● YOUR OBJECTIVE: Of all the lines in the entries below, give again exactly those starting at the line containing "Juli 2026 (40, 1424)" and ending at the line containing "Oktober 2022 (46, 1839)", both ends included, and no others.

(Data excerpts)
------------------------------------------------------------
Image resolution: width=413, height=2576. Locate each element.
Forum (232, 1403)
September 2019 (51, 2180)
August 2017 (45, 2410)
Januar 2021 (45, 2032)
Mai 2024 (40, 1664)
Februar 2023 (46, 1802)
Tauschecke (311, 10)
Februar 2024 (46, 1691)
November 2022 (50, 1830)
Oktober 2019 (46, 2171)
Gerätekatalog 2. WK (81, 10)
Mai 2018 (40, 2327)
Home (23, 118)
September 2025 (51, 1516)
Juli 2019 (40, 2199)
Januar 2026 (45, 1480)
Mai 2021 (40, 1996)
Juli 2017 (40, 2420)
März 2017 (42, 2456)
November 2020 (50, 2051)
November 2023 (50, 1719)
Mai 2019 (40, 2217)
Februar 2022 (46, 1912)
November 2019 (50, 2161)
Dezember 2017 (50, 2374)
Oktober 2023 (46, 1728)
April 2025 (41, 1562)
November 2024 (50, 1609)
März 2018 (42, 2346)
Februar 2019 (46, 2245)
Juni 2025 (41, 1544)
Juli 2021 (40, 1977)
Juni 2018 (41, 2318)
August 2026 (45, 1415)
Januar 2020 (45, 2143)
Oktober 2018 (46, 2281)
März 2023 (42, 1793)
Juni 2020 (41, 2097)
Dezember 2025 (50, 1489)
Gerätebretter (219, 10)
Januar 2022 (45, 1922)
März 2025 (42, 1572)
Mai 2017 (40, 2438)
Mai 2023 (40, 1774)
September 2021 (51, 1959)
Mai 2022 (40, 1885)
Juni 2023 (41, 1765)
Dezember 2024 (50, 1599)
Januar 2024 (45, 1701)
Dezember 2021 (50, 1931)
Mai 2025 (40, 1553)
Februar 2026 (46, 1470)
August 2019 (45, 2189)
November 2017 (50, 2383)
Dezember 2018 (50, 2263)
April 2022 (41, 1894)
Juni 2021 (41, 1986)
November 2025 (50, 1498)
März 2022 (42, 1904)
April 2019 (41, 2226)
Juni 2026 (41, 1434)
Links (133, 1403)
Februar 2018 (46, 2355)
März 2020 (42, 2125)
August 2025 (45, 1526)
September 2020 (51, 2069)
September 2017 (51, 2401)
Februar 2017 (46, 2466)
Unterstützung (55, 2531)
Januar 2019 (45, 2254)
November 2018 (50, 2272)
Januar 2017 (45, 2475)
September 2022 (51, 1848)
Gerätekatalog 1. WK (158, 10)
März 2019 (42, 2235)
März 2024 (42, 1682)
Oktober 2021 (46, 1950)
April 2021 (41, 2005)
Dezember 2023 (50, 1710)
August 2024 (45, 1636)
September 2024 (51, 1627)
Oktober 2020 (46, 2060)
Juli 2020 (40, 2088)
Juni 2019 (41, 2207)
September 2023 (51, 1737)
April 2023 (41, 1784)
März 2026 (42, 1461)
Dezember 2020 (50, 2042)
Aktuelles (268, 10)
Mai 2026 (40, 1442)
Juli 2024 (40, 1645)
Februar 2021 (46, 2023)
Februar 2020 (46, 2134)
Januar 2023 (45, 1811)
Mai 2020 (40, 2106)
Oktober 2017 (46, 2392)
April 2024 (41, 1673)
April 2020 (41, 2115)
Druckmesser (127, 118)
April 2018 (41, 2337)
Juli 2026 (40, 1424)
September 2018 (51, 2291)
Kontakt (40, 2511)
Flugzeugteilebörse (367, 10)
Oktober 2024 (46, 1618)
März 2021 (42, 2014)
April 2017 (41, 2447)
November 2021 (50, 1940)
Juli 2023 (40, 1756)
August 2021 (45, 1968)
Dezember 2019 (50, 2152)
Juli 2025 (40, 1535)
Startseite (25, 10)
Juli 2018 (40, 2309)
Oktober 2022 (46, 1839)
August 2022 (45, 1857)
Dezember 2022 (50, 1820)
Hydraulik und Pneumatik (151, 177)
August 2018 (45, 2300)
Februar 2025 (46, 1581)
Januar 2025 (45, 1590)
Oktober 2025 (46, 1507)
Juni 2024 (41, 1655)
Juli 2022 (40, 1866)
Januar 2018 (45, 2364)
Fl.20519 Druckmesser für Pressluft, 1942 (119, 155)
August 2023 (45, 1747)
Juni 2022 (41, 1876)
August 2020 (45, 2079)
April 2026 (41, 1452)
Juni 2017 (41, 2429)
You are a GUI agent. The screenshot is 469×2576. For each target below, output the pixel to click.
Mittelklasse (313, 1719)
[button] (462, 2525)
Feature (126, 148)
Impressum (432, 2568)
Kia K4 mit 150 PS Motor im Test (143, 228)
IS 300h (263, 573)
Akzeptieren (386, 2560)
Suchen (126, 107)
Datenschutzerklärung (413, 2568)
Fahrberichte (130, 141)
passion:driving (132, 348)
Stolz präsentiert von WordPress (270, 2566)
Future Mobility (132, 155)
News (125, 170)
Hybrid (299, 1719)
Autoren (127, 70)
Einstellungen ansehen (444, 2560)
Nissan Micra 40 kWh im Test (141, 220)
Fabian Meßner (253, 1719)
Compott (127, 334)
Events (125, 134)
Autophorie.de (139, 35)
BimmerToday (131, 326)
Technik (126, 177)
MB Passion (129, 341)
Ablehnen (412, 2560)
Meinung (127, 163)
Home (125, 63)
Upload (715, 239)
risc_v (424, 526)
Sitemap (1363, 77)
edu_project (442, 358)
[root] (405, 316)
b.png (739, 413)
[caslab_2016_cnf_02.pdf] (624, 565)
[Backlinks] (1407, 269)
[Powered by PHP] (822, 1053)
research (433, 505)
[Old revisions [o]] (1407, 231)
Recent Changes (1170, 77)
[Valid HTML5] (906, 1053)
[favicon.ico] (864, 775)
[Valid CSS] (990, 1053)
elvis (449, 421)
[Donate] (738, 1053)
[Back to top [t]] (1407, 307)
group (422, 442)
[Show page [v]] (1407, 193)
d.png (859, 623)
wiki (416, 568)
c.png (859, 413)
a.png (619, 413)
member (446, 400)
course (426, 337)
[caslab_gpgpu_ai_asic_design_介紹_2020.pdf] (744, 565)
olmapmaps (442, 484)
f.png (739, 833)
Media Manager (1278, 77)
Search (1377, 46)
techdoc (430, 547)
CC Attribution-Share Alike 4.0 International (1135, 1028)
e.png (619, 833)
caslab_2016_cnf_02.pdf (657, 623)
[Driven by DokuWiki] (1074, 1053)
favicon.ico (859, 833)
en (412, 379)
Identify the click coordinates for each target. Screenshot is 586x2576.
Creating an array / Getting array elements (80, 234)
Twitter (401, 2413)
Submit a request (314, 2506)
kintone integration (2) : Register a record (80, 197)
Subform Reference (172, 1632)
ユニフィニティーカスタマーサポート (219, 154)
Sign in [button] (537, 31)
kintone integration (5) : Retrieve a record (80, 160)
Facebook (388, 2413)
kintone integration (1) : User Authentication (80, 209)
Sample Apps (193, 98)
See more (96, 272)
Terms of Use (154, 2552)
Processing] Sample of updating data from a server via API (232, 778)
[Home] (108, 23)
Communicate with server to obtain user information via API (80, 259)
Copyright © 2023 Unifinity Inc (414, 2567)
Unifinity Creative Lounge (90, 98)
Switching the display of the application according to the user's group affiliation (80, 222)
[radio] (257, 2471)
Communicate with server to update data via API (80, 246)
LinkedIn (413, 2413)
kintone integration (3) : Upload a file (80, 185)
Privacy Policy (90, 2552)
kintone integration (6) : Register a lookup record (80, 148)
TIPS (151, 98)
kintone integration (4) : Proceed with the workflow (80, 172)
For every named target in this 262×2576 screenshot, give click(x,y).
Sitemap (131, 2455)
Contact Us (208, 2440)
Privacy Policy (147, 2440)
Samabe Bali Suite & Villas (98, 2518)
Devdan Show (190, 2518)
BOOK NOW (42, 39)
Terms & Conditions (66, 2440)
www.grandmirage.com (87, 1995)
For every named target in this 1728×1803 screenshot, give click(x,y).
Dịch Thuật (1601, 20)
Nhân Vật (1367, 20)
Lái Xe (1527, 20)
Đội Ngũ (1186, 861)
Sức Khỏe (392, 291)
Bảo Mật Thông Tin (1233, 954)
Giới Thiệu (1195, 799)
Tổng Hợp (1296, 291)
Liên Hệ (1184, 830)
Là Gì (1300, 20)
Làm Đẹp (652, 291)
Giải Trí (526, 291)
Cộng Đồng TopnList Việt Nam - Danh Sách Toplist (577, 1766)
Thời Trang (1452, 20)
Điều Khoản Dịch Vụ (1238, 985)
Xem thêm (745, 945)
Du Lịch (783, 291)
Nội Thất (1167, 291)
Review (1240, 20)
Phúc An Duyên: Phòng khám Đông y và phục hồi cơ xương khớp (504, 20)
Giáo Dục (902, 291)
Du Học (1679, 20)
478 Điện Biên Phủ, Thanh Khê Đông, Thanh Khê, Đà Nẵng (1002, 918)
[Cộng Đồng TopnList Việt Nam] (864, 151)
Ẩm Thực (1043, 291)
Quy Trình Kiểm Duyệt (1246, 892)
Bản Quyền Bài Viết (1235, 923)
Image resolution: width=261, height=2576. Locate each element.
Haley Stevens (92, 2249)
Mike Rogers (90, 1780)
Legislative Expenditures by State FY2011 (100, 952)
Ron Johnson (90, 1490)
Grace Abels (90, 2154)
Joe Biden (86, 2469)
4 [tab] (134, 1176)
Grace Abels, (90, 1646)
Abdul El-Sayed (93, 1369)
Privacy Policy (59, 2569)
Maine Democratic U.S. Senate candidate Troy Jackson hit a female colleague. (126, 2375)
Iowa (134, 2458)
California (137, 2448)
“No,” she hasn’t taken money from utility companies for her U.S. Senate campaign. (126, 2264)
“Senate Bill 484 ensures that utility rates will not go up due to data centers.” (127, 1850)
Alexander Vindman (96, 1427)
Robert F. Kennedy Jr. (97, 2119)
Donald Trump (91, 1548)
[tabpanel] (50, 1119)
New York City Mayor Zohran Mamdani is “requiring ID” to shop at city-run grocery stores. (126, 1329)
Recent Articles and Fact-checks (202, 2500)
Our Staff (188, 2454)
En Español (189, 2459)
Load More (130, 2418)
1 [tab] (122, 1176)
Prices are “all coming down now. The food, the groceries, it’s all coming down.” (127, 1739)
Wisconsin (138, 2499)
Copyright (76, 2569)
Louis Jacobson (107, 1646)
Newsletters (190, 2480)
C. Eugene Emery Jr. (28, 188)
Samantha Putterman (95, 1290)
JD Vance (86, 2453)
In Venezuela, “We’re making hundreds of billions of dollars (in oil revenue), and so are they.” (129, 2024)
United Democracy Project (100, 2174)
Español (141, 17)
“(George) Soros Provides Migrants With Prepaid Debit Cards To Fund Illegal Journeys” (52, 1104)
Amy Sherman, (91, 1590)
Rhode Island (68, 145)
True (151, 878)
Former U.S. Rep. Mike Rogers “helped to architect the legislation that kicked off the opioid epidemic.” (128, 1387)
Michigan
------------------------------------------------------------
● SOLVED PROBLEM:
Juli 2026 (40, 1424)
September 2018 (51, 2291)
Kontakt (40, 2511)
Flugzeugteilebörse (367, 10)
Oktober 2024 (46, 1618)
März 2021 (42, 2014)
April 2017 (41, 2447)
November 2021 (50, 1940)
Juli 2023 (40, 1756)
August 2021 (45, 1968)
Dezember 2019 (50, 2152)
Juli 2025 (40, 1535)
Startseite (25, 10)
Juli 2018 (40, 2309)
Oktober 2022 (46, 1839)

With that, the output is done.